__WHAT YOU SHOULD DO__
Please carry on the interview about marketing metrics below, picking up right after its final line.

__TEXT BLOCK__

+ + + +

Are there any metrics that you're looking at to evaluate success? You're looking at obviously things like traffic or lead generation. Are there any big KPIs that you measure and say, "This is what we're trying to drive towards."

Steve Booz:

Yeah. That's kind of the golden goose out there, isn't it, and sometimes sounds like my CEO. "What are your metrics?" "We don't have any."

Zach Williams:

It's easier to ask, isn't it, than actually do it right?

Steve Booz:

It really is. It really is. You ask five people what the industry norms are and you get six answers. It's a bit of finding our own way and sometimes measuring against ourselves, and at least if we're progressing and doing better, what we're doing well, and sometimes it's continuing to ask people throughout the industries, "What are good rates?" We look at, obviously, our website traffic, and we just redid that for 2019. Then so, of course, that went up. We look at our social media engagement, how many more people were engaging. We just redid our Royal Instagram, for example. We originally had that set up by a couple of our product lines and consolidated it into one voice, one brand, so that's been beneficial us. We evaluate our search engine marketing words, what we're buying, what's doing well, what's performing well, and then our conversion rate from those words that we're buying into heads to our landing pages that we create to our general website.

Steve Booz:

Ultimately, we want to be able to, going back to that getting close to the customer, create a path, if we can, to attract the customer and their journey and how they've interacted with us all the way through to a sale, potentially even a warranty registration if we can. It's tough as a building company because we don't know who buys it.

Zach Williams:

Yeah. I mean, that's true. I mean, you could have a homeowner who found your product and then a contractor who ends up buying it, but you're selling it through a dealer. That elusive footprint, or as we call it, closing the loop, is the... like that's the holy grail. I think that's getting... I don't want to say it's easy, but it's getting easier, especially with the data available. I think it's smart you guys are integrating things like Salesforce. Are you toying at all with the idea of going direct, or are you pretty tied to your dealer network, especially within this digital transformation?

+ + + +

__INFORMATION SHOWN__
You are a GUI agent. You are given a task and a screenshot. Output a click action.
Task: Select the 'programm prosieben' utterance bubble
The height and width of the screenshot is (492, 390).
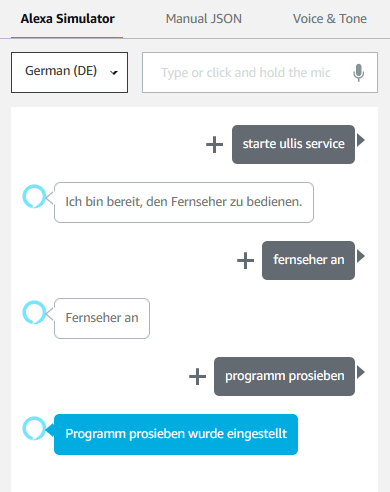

+ + + +

__RESPONSE TO THE TASK__
Steve Booz:

We're definitely tied to the dealer network, and we're tied to our contractor partners as well. We're not in a do-it-yourself world. Vinyl siding, exterior trim, decking need professional contractors to install it, and so it's always a challenge to attract a homeowner and pull our brand through because you've got that gatekeeper of the contractor who may or may not be familiar with our brand or he may prefer to buy from somebody else in town that doesn't necessarily carry our products. There's definitely roadblocks along the way, but more for logistic purposes and the installation purposes. We're tied to the network that we've got.

Zach Williams:

That's smart. I know you mentioned there you might have a contractor who's not familiar with you. Do you do anything unique within your marketing to, say, create that loyalty or create that brand preference with a contractor who may be introduced to your brand from, let's say, a homeowner. Homeowner's done research. We see this across the board in building products. Homeowners are doing more and more resources are more and more educated. They're bringing product ideas to that contractor, that installer, that pro. Is there anything there that you're doing to try to create that relationship with that contractor so that they don't go, "Oh, don't try Royal. I'm familiar with this other product," but it's because they're reluctant to change. Is there anything unique you guys are doing?

Steve Booz:

The building products world is slow to change for sure, and as a quick aside, but I actually sit on a committee for the National Association of Home Builders, and we've identified innovation adoption as one of the things that we would love to have go faster in the builder world.

Zach Williams:

Wouldn't that be great?

Steve Booz:

We don't have any answers yet, but we are working on that.

Zach Williams:

That's great.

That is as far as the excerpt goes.